A senior equities analyst at Goldman Sachs describes London’s fall from grace, saying, “You get fewer companies, they are less liquid, you see the best growth companies listing elsewhere, therefore any companies that arise are reluctant to list in the U.K.”

Generally, the IPO climate has deteriorated under the pressure of macroeconomic uncertainties. Trade tensions, particularly tariff-related fears, have eroded investor confidence, leading to a steep retreat in equity raisings and mergers and acquisitions (M&A), the latter falling to 20-year lows.

Shein is yet another missed opportunity

Enter Shein, the fast-fashion behemoth founded in China and headquartered in Singapore. The company has long eyed a London IPO, but regulatory objections, particularly around disclosure of its Xinjiang-linked supply chain, have stalled the process.

Although the UK Financial Conduct Authority (FCA) approved one version of its prospectus, Chinese regulators, notably the China Securities Regulatory Commission (CSRC), refused to do so.

Shein has reportedly filed a confidential draft prospectus for a separate Hong Kong IPO. While Hong Kong remains the primary target for now, industry sources suggest the move doubles as a pressure tactic, aimed at pushing the UK regulator to accept the CSRC‑approved version and revive the London listing, which would have been the largest in years.

If London were to secure Shein, it would signal a revival in sentiment, but its failure to do so compounds its woes. Analysts note it would have been “one of the largest UK IPOs in the past decade,” underscoring London’s struggle to attract marquee global tech names.

As London falters, Hong Kong’s exchange is booming. Some 208 listing applications came in during H1 2025, raising US$13.9 billion, easily outstripping major Western bourses, even as firms increasingly prefer Hong Kong or New York.

Hong Kong’s environment, particularly for companies linked to China, offers greater regulatory certainty and quicker time to market. It also benefits from investor familiarity with supply-chain disclosures, including concerns around Xinjiang.

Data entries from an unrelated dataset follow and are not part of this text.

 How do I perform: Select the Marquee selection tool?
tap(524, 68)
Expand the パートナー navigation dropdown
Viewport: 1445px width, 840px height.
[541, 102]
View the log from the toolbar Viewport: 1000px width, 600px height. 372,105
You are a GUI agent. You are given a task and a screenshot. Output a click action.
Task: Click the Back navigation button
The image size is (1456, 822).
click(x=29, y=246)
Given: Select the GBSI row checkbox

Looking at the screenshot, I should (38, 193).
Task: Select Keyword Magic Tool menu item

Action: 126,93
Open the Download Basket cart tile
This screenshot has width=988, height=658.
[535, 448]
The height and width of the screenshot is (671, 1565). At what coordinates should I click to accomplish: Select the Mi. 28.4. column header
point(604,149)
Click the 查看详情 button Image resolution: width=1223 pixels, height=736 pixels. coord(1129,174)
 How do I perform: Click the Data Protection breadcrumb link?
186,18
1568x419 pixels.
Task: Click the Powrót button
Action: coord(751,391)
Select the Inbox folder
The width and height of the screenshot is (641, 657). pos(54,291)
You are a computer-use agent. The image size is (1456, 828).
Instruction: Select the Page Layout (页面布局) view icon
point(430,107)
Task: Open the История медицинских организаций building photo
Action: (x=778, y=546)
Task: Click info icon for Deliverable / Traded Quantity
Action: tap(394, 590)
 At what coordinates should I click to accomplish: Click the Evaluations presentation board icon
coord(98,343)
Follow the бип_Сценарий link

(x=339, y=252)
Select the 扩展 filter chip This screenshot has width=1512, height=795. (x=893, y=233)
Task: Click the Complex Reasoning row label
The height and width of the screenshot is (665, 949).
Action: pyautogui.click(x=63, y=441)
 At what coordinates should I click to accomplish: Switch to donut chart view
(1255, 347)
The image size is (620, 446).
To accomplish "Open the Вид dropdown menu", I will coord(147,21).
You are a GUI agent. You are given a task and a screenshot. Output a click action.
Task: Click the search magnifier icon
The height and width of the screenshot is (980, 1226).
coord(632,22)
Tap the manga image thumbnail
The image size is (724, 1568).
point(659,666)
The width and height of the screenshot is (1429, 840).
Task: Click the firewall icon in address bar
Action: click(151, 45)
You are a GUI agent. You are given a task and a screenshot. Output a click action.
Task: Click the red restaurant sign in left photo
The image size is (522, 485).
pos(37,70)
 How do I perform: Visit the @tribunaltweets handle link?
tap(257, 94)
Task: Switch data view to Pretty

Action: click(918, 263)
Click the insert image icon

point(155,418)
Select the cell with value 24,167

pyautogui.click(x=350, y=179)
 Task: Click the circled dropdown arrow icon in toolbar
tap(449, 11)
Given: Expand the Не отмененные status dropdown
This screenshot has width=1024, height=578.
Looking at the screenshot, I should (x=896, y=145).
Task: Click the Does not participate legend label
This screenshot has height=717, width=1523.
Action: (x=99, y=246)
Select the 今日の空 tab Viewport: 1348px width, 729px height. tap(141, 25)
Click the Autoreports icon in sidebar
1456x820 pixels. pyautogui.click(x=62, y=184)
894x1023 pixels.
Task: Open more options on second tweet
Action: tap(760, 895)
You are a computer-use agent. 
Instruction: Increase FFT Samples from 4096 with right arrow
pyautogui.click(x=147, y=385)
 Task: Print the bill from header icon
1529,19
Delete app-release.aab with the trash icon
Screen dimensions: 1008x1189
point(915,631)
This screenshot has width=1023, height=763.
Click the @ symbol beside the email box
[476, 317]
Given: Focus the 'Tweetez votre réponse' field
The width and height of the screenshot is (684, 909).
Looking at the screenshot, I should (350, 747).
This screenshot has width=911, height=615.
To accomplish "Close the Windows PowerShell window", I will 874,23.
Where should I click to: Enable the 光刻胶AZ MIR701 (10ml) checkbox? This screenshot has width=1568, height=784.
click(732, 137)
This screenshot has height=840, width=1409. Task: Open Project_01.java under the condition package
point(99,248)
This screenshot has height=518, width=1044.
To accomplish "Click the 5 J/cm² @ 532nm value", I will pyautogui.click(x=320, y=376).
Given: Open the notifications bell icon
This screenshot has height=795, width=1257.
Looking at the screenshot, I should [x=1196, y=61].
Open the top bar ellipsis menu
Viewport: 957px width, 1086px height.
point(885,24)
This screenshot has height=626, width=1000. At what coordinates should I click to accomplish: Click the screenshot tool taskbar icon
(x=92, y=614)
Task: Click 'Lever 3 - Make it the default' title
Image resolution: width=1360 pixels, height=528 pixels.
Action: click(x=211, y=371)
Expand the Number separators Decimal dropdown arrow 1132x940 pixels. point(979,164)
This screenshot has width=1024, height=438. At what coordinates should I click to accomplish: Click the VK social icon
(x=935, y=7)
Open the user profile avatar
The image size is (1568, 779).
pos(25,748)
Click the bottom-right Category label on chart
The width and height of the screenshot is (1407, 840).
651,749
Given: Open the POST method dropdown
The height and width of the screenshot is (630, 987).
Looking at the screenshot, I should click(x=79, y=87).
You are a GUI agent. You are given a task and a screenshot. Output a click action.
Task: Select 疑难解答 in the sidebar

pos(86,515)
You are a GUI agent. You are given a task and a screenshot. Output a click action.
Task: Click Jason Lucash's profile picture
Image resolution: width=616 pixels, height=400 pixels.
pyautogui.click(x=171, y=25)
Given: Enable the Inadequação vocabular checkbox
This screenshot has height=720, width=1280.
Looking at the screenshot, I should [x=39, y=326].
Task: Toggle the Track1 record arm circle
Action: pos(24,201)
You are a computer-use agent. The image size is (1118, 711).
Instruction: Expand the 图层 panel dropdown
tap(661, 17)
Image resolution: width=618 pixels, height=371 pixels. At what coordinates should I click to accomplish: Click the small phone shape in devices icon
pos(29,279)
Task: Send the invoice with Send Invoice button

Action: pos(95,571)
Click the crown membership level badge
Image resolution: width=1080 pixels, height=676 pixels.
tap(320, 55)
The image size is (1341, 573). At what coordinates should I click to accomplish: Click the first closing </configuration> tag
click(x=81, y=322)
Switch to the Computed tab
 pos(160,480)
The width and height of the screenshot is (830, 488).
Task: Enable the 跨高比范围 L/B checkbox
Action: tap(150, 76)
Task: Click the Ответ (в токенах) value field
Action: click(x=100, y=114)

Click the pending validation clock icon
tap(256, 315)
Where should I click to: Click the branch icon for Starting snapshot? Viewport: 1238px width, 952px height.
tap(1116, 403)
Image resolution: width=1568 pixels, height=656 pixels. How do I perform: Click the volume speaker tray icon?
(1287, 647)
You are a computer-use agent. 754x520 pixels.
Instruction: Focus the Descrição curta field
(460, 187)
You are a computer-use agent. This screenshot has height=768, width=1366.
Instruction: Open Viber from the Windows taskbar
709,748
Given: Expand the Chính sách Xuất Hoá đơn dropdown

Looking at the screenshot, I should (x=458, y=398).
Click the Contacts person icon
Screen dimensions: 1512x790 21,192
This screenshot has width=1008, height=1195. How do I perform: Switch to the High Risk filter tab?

London scrambles for a solution

As the UK enters the second half of 2025, London finds itself at a critical juncture. Next quarter will be telling: success in landing Shein (or a similar blockbuster listing), clarity from the FCA–CSRC on prospectus terms, improved global market sentiment, or a moderation in US tariffs could help restore momentum.

Conversely, further IPO pullbacks, high-profile companies migrating to New York or Hong Kong (Wise recently switched its main listing to the US), or continued regulatory tension may just cement London’s status as an afterthought in global capital markets.